Robin Alington Maguire is a former civil engineer and banker with a keen and longstanding interest in ancient history and culture. He likes to seek out new deductions from fragmentary ancient sources, particularly in matters of science and technology. He has translated and edited Napoleon Bonaparte’s Commentaries on the Wars of Julius Caesar (Pen & Sword Books, Barnsley, 2018).
Sources and Further Reading:
The story of Catiline’s conspiracy and Cicero’s subsequent banishment is well recorded by a number of sources. Plutarch, the Greek biographer of the 2nd century AD, wrote lives of Cicero, Caesar, Pompey, Crassus, Cato and Sulla. The story is also told in Suetonius’ Life of Caesar, written in around AD 120, and in the History of Rome by Cassius Dio, written around 200.
A detailed contemporary account appears in The Conspiracy of Catiline by Gaius Sallustius Crispus. Sallust became active in politics around the time of Cicero’s exile and was a supporter of Caesar in the civil wars of 49–45 BC which brought Caesar to supreme power. Sallust’s account of the Catiline affair is sometimes rather too kind to Caesar. Sallust later served as a more than usually corrupt provincial governor in North Africa, and laid out a fine set of gardens in Rome which later passed to the emperors. We are told that his house in Rome was destroyed by Alaric the Goth in 410.
Cicero’s private thoughts are preserved in hundreds of surviving letters, many of which bewail his exile.
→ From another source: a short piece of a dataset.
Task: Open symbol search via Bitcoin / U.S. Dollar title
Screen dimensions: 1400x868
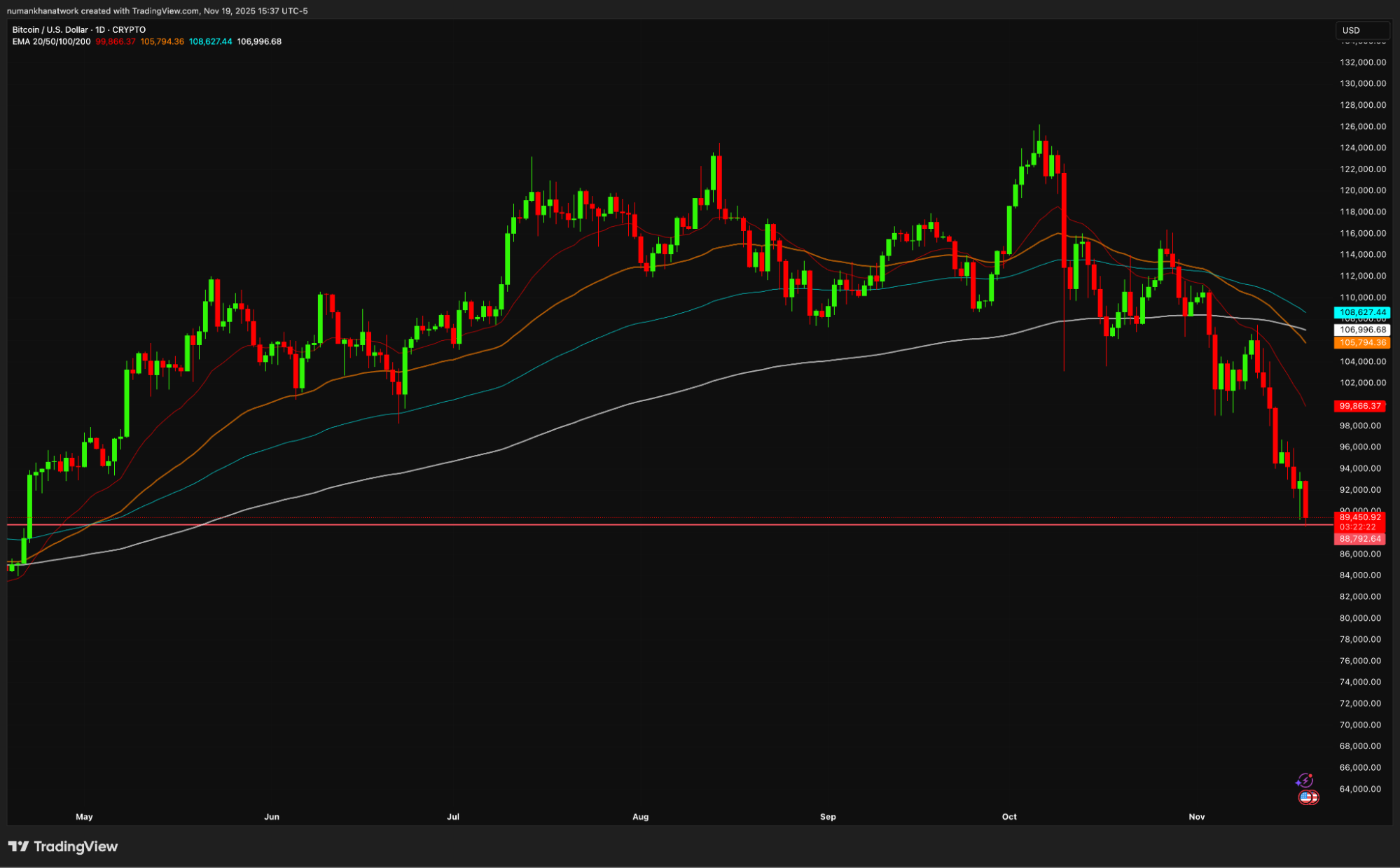Action: (49, 29)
Sadly there are none surviving from the year of his consulship. (The manuscript containing many of Cicero’s letters was rediscovered in Verona by the poet Petrarch in the year 1345.) We also have four white-hot speeches denouncing Catiline from 63 BC.
Tom Holland’s Rubicon, an account of the last decades of the Roman Republic, is highly recommended as are Lustrum, Imperium and Dictator, a trilogy of novels by Robert Harris giving a fictionalised account of the life of Cicero as seen through the eyes of his faithful (and real-life) secretary Tiro.